(EXTRACTED INFORMATION begins)
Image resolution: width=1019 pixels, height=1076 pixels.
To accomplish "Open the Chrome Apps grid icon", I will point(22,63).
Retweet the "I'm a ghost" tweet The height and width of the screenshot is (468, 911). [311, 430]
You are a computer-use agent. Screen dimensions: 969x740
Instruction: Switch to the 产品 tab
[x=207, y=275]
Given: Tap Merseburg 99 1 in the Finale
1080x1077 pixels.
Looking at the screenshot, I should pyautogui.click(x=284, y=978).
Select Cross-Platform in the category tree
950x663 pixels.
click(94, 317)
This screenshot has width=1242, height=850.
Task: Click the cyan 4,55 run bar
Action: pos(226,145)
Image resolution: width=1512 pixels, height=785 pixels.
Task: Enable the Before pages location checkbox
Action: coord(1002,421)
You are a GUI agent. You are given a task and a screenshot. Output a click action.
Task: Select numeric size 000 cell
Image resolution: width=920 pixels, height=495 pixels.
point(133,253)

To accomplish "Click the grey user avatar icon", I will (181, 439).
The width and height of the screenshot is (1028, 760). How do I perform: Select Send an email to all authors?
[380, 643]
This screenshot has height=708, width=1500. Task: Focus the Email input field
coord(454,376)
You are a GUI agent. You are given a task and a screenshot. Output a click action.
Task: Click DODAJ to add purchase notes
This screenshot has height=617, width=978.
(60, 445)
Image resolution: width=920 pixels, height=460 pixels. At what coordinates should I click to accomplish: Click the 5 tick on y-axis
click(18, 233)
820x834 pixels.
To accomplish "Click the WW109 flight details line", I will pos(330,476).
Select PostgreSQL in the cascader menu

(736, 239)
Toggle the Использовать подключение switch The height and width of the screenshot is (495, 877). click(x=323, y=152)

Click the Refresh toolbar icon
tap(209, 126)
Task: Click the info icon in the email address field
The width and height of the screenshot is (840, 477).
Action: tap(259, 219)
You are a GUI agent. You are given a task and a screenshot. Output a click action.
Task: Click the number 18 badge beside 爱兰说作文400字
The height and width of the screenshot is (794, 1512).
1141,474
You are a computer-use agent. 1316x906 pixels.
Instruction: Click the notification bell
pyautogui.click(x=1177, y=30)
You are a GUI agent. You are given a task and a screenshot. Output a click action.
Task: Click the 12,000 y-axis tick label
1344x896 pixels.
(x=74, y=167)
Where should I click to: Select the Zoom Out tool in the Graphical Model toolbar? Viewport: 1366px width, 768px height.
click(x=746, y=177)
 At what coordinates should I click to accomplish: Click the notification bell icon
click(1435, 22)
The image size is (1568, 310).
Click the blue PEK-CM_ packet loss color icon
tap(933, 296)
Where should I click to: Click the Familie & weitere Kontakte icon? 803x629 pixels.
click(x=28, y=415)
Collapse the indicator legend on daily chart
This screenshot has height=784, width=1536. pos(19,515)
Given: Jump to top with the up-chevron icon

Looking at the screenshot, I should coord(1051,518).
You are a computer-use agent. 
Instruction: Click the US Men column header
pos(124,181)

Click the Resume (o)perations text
(EXTRACTED INFORMATION ends)
* _EXERCISE DETAILS_:
Each record must be repeated exactly as it is.

* _WRITTEN SOLUTION_:
Image resolution: width=1019 pixels, height=1076 pixels.
To accomplish "Open the Chrome Apps grid icon", I will point(22,63).
Retweet the "I'm a ghost" tweet The height and width of the screenshot is (468, 911). [311, 430]
You are a computer-use agent. Screen dimensions: 969x740
Instruction: Switch to the 产品 tab
[x=207, y=275]
Given: Tap Merseburg 99 1 in the Finale
1080x1077 pixels.
Looking at the screenshot, I should pyautogui.click(x=284, y=978).
Select Cross-Platform in the category tree
950x663 pixels.
click(94, 317)
This screenshot has width=1242, height=850.
Task: Click the cyan 4,55 run bar
Action: pos(226,145)
Image resolution: width=1512 pixels, height=785 pixels.
Task: Enable the Before pages location checkbox
Action: coord(1002,421)
You are a GUI agent. You are given a task and a screenshot. Output a click action.
Task: Select numeric size 000 cell
Image resolution: width=920 pixels, height=495 pixels.
point(133,253)

To accomplish "Click the grey user avatar icon", I will (181, 439).
The width and height of the screenshot is (1028, 760). How do I perform: Select Send an email to all authors?
[380, 643]
This screenshot has height=708, width=1500. Task: Focus the Email input field
coord(454,376)
You are a GUI agent. You are given a task and a screenshot. Output a click action.
Task: Click DODAJ to add purchase notes
This screenshot has height=617, width=978.
(60, 445)
Image resolution: width=920 pixels, height=460 pixels. At what coordinates should I click to accomplish: Click the 5 tick on y-axis
click(18, 233)
820x834 pixels.
To accomplish "Click the WW109 flight details line", I will pos(330,476).
Select PostgreSQL in the cascader menu

(736, 239)
Toggle the Использовать подключение switch The height and width of the screenshot is (495, 877). click(x=323, y=152)

Click the Refresh toolbar icon
tap(209, 126)
Task: Click the info icon in the email address field
The width and height of the screenshot is (840, 477).
Action: tap(259, 219)
You are a GUI agent. You are given a task and a screenshot. Output a click action.
Task: Click the number 18 badge beside 爱兰说作文400字
The height and width of the screenshot is (794, 1512).
1141,474
You are a computer-use agent. 1316x906 pixels.
Instruction: Click the notification bell
pyautogui.click(x=1177, y=30)
You are a GUI agent. You are given a task and a screenshot. Output a click action.
Task: Click the 12,000 y-axis tick label
1344x896 pixels.
(x=74, y=167)
Where should I click to: Select the Zoom Out tool in the Graphical Model toolbar? Viewport: 1366px width, 768px height.
click(x=746, y=177)
 At what coordinates should I click to accomplish: Click the notification bell icon
click(1435, 22)
The image size is (1568, 310).
Click the blue PEK-CM_ packet loss color icon
tap(933, 296)
Where should I click to: Click the Familie & weitere Kontakte icon? 803x629 pixels.
click(x=28, y=415)
Collapse the indicator legend on daily chart
This screenshot has height=784, width=1536. pos(19,515)
Given: Jump to top with the up-chevron icon

Looking at the screenshot, I should coord(1051,518).
You are a computer-use agent. 
Instruction: Click the US Men column header
pos(124,181)

Click the Resume (o)perations text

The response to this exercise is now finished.